3. Public housing agency bonds issued on or prior to January 28, 1987, by agencies located outside Wisconsin where the interest from the bonds qualifies for exemption from federal income taxation for a reason other than or in addition to s. 103 of the internal revenue code.
Tax 3.095(4)(a)6.
6. Stripped general obligation bond certificates attributable to certain District of Columbia general obligation bonds issued on or prior to January 28, 1987, where the interest from the bonds qualifies for exemption from federal income taxation under section
1286 of the internal revenue code and D.C. Code Ann. 47-332.
Tax 3.095 Note
Note: Stripped general obligation bond certificates meeting the criteria of subd. 6. include Stripped Tax-Exempt Participations, or`STEPS.'
Tax 3.095(4)(a)7.
7. Virgin Island Housing Authority bonds issued on or prior to January 28, 1987, where the interest from the bonds qualifies for exemption from federal income taxation for a reason other than or in addition to section
103 of the internal revenue code.
Tax 3.095(4)(a)8.
8. WHEDA bonds issued on or prior to January 28, 1987, except business development revenue bonds, economic development revenue bonds and CHAP housing revenue bonds issued by WHEDA.
Tax 3.095(4)(a)10.
10. WHEDA bonds issued under s.
234.65, Stats., to fund an economic development loan to finance construction, renovation or development of property that would be exempt under s.
70.11 (36), Stats.
Tax 3.095(4)(a)12.
12. WHEDA bonds or notes issued under s.
234.08 or
234.61, Stats., on or after January 1, 2004, if the bonds or notes are issued to fund multifamily affordable housing projects or elderly housing projects.
Tax 3.095(4)(a)18.
18. Wisconsin Health and Educational Facilities Authority bonds or notes issued under s.
231.03 (6), Stats., on or after October 27, 2007, if the proceeds from the bonds or notes that are issued are used by a health facility, as defined in s.
231.01 (5), Stats., to fund the acquisition of information technology hardware or software.
Tax 3.095(4)(a)19.
19. Bonds or notes issued by a commission created under s.
66.0304, Stats., if any of the following applies:
Tax 3.095(4)(a)19.a.
a.
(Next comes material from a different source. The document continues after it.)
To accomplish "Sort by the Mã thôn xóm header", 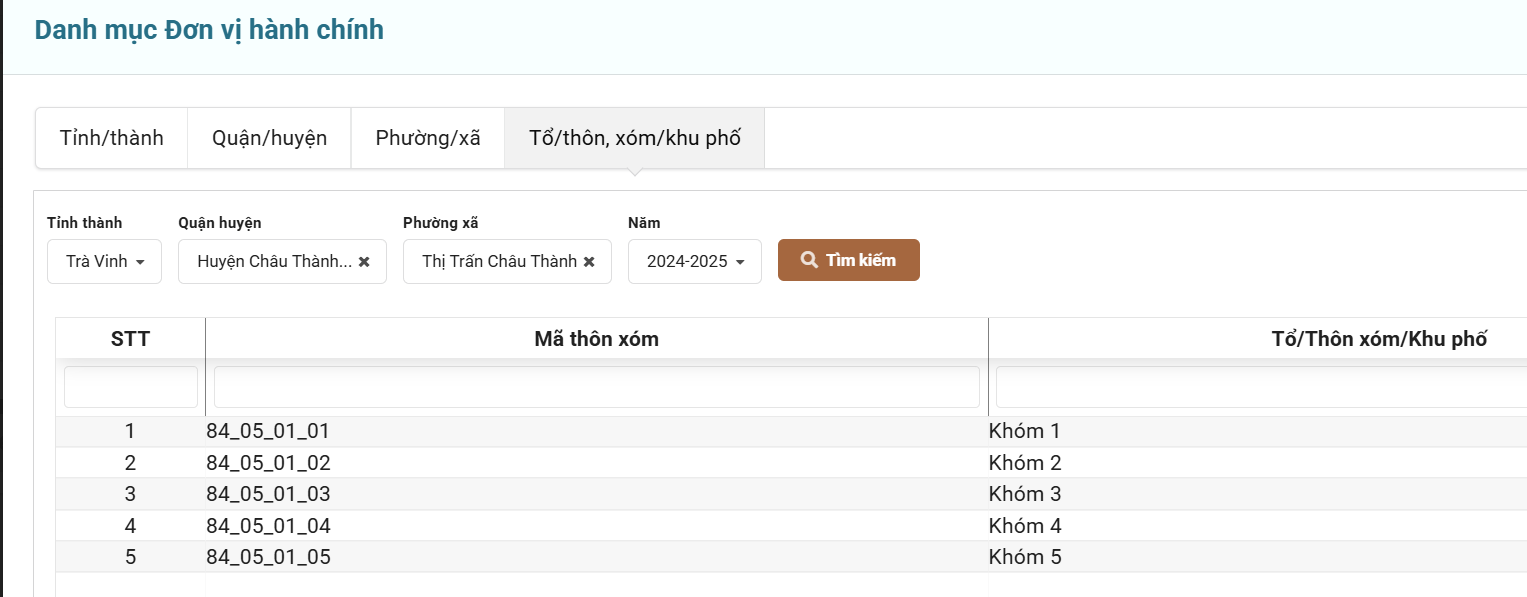I will [x=596, y=339].
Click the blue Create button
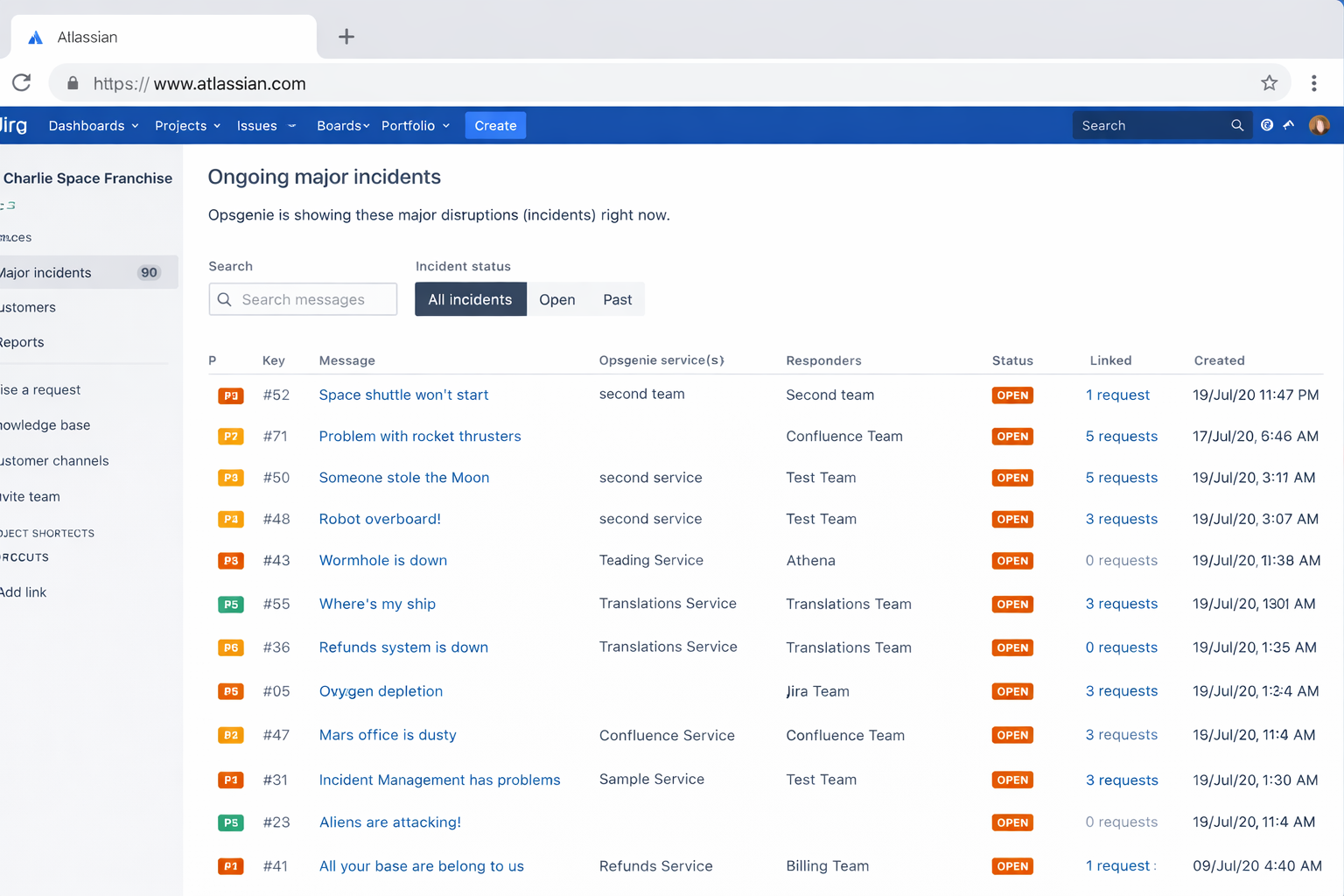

The bonds or notes are used to fund multifamily affordable housing projects or elderly housing projects in this state, and WHEDA has the authority to issue its bonds or notes for the project being funded.
Tax 3.095(4)(a)19.b.
b. The bonds or notes are used by a health facility, as defined in s.
231.01 (5), Stats., to fund the acquisition of information technology hardware or software, in this state, and the Wisconsin Health and Educational Facilities Authority has the authority to issue its bonds or notes for the project being funded.
Tax 3.095(4)(a)19.c.
c. The bonds or notes are issued to fund a redevelopment project in this state or a housing project in this state, and the authority exists for bonds or notes to be issued by an entity described under s.
66.1201,
66.1333, or
66.1335, Stats.
Tax 3.095(4)(a)20.
20. WHEDA bonds or notes, if the bonds or notes are issued to provide loans to a public affairs network under s.
234.75 (4), Stats.
Tax 3.095(4)(a)21.
21. WHEFA bonds or notes, if the bonds or notes are issued for the benefit of a person who is eligible to receive the proceeds of bonds or notes from another entity for the same purpose for which the bonds or notes are issued and the interest income received from the other bonds or notes is exempt from taxation under subch.
I of ch. 71, Stats.
Tax 3.095 Note
Note: Under par. (a), interest and dividends payable on certain securities issued on or before January 28, 1987, is exempt from Wisconsin income tax. This is because prior to enactment of
1987 Wis. Act 27, which amended s. 71.05 (1) (a) 1., 1985 Stats., effective with securities issued after January 28, 1987, no modification was provided to add to federal adjusted gross income interest and dividends which were excludable from federal adjusted gross income for any reason other than or in addition to s. 103 of the internal revenue code. Section 71.05 (1) (a) 1., 1985 Stats., was renumbered s. 71.05 (6) (a) 1., Stats., by
1987 Wis. Act 312, effective January 1, 1989.
Tax 3.095(4)(b)3.
3. Bank repurchase agreements for U.S. Government treasury bills, notes and bonds, if interest is paid by the federal government directly to the taxpayer.